- [How to complete this task]
Output exactly the lines spanning from the line containing "Instruction: Open the LAYOUTS menu" to the last line of the entries, inclusive.

- [Extracted material]
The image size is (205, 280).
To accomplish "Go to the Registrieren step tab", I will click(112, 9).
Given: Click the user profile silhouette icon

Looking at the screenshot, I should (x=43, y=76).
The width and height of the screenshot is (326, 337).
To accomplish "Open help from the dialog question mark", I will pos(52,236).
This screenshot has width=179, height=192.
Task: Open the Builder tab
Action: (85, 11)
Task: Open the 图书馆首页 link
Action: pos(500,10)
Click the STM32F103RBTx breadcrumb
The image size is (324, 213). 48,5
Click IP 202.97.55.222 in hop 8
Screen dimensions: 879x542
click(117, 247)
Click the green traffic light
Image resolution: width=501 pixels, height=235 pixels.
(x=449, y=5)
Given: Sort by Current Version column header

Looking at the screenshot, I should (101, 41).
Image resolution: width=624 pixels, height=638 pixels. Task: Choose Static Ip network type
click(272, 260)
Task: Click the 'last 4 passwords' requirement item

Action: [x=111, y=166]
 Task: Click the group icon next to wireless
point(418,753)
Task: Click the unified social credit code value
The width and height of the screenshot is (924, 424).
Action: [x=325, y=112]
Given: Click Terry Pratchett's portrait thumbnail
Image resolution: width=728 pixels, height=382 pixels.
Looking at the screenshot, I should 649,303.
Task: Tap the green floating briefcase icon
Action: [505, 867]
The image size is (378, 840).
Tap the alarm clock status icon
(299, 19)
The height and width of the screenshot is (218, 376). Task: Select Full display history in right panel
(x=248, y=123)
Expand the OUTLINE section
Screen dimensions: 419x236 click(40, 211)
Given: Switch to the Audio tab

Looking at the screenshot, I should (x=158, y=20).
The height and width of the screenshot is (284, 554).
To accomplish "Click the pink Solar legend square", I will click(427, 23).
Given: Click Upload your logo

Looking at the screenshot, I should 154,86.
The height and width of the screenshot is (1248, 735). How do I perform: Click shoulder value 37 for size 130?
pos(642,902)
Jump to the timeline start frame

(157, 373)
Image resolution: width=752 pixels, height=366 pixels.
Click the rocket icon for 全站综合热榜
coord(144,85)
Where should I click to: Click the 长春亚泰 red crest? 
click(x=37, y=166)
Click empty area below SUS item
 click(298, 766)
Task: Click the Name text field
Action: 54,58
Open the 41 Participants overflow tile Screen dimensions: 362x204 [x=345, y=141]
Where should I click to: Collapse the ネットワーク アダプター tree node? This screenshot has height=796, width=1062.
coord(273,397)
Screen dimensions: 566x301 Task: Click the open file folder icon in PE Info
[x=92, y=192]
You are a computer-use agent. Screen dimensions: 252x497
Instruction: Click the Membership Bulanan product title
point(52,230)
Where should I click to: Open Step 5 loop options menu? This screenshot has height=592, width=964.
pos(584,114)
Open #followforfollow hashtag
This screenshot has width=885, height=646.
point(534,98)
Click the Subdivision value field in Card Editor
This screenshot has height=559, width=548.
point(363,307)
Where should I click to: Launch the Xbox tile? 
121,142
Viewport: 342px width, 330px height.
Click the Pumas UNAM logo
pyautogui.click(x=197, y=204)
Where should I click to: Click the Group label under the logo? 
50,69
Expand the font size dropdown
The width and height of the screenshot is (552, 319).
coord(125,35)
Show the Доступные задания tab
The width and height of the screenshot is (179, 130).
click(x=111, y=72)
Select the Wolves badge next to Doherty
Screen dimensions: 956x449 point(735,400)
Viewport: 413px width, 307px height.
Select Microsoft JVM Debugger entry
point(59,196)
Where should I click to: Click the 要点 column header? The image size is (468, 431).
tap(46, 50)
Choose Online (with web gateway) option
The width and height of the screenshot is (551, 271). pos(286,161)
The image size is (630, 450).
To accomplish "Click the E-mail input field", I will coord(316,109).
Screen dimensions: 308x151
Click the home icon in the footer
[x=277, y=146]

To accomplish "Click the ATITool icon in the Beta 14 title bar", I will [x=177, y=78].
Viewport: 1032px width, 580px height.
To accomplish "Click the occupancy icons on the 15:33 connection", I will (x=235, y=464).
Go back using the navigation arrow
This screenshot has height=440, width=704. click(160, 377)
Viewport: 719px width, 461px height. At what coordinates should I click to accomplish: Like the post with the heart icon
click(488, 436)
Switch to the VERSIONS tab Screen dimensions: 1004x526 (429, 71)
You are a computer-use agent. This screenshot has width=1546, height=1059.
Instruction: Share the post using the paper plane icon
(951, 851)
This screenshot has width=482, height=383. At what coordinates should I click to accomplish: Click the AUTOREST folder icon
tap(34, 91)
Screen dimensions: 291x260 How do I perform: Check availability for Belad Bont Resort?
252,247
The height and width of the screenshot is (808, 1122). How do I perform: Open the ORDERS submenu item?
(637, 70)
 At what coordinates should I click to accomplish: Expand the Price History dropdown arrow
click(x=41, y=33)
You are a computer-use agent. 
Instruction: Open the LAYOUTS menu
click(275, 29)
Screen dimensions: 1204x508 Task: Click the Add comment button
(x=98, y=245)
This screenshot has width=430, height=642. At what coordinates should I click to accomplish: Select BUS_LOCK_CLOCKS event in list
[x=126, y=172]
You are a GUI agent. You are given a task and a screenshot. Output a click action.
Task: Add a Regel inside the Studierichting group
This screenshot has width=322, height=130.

- [Response area]
Instruction: Open the LAYOUTS menu
click(275, 29)
Screen dimensions: 1204x508 Task: Click the Add comment button
(x=98, y=245)
This screenshot has width=430, height=642. At what coordinates should I click to accomplish: Select BUS_LOCK_CLOCKS event in list
[x=126, y=172]
You are a GUI agent. You are given a task and a screenshot. Output a click action.
Task: Add a Regel inside the Studierichting group
This screenshot has width=322, height=130.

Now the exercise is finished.